Aim: Convert the lines starting at the one containing "This screenshot has height=682, width=1055." and ending at the one containing "coord(72,61)", both included, into a Markdown table with the columns Row and Content. Number each row and leave out blank lines.

— Begin —

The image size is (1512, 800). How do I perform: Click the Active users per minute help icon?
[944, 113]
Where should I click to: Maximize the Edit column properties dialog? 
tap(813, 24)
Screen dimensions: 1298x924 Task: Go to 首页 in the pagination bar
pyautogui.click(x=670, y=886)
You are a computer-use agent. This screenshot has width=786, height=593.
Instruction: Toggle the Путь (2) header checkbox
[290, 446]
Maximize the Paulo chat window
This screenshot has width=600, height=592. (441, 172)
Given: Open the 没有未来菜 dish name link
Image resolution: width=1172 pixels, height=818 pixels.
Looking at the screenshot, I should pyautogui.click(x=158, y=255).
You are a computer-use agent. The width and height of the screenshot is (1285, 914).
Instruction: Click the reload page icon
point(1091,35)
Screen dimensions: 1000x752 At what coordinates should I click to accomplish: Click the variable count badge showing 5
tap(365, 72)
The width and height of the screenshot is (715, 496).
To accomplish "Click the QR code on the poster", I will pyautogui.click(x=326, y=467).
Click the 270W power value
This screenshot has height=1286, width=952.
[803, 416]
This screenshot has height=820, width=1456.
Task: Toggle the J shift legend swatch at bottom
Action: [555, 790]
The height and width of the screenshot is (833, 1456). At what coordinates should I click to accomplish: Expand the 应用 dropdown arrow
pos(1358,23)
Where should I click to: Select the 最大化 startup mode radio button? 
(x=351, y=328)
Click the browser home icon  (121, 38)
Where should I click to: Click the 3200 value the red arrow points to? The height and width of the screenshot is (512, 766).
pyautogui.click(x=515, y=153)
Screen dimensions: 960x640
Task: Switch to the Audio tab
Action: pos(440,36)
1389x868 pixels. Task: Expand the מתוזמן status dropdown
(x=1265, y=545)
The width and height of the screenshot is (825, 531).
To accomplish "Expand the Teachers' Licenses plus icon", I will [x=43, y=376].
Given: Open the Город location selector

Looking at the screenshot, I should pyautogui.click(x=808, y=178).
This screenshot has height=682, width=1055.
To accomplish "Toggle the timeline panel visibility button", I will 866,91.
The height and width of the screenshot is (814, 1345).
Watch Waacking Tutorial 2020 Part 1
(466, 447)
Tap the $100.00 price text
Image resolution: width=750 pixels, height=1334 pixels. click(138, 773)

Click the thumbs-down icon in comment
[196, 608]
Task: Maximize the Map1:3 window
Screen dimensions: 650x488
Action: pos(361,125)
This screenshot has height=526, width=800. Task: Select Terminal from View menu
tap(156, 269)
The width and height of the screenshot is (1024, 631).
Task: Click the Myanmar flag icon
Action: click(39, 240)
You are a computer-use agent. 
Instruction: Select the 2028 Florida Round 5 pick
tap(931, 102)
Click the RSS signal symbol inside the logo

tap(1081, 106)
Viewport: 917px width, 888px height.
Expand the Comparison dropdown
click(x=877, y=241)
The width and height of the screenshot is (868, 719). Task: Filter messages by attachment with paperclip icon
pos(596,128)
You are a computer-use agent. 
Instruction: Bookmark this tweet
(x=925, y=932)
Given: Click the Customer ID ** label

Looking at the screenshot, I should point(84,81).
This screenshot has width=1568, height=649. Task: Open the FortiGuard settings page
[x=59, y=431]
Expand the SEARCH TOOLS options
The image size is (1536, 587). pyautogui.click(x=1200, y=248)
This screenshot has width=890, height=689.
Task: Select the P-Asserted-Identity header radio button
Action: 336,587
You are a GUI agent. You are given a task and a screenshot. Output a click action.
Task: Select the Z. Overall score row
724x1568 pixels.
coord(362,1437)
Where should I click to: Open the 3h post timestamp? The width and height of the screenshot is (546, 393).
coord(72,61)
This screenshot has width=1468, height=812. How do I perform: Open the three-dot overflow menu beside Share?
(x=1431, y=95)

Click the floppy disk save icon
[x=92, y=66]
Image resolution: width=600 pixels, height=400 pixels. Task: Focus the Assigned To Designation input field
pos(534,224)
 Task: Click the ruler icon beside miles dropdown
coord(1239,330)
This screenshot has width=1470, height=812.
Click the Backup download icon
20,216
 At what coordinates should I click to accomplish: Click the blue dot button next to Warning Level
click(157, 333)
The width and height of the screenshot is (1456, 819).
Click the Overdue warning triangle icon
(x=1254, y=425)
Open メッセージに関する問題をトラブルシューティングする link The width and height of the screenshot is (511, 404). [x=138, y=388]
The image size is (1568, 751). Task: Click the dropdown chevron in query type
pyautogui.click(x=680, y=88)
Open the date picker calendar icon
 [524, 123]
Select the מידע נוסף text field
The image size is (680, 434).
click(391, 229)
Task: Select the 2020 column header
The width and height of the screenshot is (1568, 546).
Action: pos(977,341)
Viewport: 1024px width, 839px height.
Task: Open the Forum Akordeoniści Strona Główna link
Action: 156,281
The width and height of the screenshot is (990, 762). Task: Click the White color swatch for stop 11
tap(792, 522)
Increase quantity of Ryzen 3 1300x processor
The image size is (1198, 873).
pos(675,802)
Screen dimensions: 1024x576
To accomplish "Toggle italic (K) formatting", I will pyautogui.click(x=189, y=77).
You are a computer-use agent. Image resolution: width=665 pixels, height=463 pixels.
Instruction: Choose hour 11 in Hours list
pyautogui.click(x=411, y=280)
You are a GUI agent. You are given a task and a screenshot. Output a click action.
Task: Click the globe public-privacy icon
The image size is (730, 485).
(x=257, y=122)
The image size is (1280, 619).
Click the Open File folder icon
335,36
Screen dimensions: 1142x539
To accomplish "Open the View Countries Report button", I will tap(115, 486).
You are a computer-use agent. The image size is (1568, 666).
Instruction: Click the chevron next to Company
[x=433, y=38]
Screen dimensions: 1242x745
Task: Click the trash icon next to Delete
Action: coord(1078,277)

— End —

Solution for this problem:
| Row | Content |
|---|---|
| 1 | This screenshot has height=682, width=1055. |
| 2 | To accomplish "Toggle the timeline panel visibility button", I will 866,91. |
| 3 | The height and width of the screenshot is (814, 1345). |
| 4 | Watch Waacking Tutorial 2020 Part 1 |
| 5 | (466, 447) |
| 6 | Tap the $100.00 price text |
| 7 | Image resolution: width=750 pixels, height=1334 pixels. click(138, 773) |
| 8 | Click the thumbs-down icon in comment |
| 9 | [196, 608] |
| 10 | Task: Maximize the Map1:3 window |
| 11 | Screen dimensions: 650x488 |
| 12 | Action: pos(361,125) |
| 13 | This screenshot has height=526, width=800. Task: Select Terminal from View menu |
| 14 | tap(156, 269) |
| 15 | The width and height of the screenshot is (1024, 631). |
| 16 | Task: Click the Myanmar flag icon |
| 17 | Action: click(39, 240) |
| 18 | You are a computer-use agent.  |
| 19 | Instruction: Select the 2028 Florida Round 5 pick |
| 20 | tap(931, 102) |
| 21 | Click the RSS signal symbol inside the logo |
| 22 | tap(1081, 106) |
| 23 | Viewport: 917px width, 888px height. |
| 24 | Expand the Comparison dropdown |
| 25 | click(x=877, y=241) |
| 26 | The width and height of the screenshot is (868, 719). Task: Filter messages by attachment with paperclip icon |
| 27 | pos(596,128) |
| 28 | You are a computer-use agent.  |
| 29 | Instruction: Bookmark this tweet |
| 30 | (x=925, y=932) |
| 31 | Given: Click the Customer ID ** label |
| 32 | Looking at the screenshot, I should point(84,81). |
| 33 | This screenshot has width=1568, height=649. Task: Open the FortiGuard settings page |
| 34 | [x=59, y=431] |
| 35 | Expand the SEARCH TOOLS options |
| 36 | The image size is (1536, 587). pyautogui.click(x=1200, y=248) |
| 37 | This screenshot has width=890, height=689. |
| 38 | Task: Select the P-Asserted-Identity header radio button |
| 39 | Action: 336,587 |
| 40 | You are a GUI agent. You are given a task and a screenshot. Output a click action. |
| 41 | Task: Select the Z. Overall score row |
| 42 | 724x1568 pixels. |
| 43 | coord(362,1437) |
| 44 | Where should I click to: Open the 3h post timestamp? The width and height of the screenshot is (546, 393). |
| 45 | coord(72,61) |